A team from DeepMind and the University of Toronto has published a groundbreaking paper, 'A Generative Model of Conspicuous Consumption and Status Signaling,' proposing a new computational theory of social status. The research moves beyond classical frameworks like Costly Signaling Theory by using Large Language Model (LLM)-based agents within the Concordia multi-agent simulation framework. The core idea is that status symbols emerge endogenously through a feedback loop: agents observe social patterns and complete them predictively, a process grounded in the 'theory of appropriateness.' This allows the model to explain how the meaning of goods can drift dynamically over time, a phenomenon difficult for static preference models to capture.
In their simulations, the researchers manipulated social visibility within the agents' daily routines. They demonstrated that this social observation transformed basic functional demand into conspicuous consumption and status-seeking behavior. Crucially, the simulations produced real-world economic phenomena like price run-ups and Veblen effects—where demand for a good increases as its price rises—for both real luxury items and procedurally generated synthetic goods. This latter finding helps rule out the idea that the behavior was solely a bias from the LLMs' pretraining on human data.
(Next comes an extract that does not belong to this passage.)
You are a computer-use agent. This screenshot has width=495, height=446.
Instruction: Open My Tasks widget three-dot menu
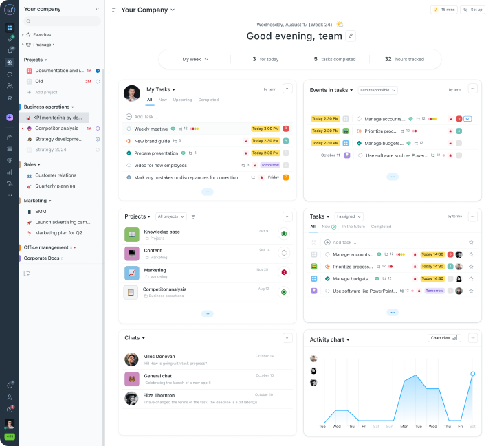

The study also showed that designated 'influencer' agents could drive the formation of distinct subcultures through targeted sanctioning, and that similar social influence effects generalized to non-monetary signaling behaviors. By bridging micro-level agent cognition with macro-level economic patterns, this work offers a powerful new methodology. It provides a generative, testable platform for forecasting how cultural conventions, market dynamics, and social norms can emerge organically from complex multi-agent interactions.
- Used LLM-based agents in the Concordia framework to simulate how status symbols form endogenously through social observation.
- Demonstrated the emergence of Veblen effects and price run-ups for both real and synthetic goods, ruling out simple pretraining bias.
- Showed 'influencer' agents can create distinct subcultures, offering a new method to model cultural and economic convention formation.
Why It Matters
Provides a testable simulation framework for economists and sociologists to model complex social phenomena like luxury markets and trend formation.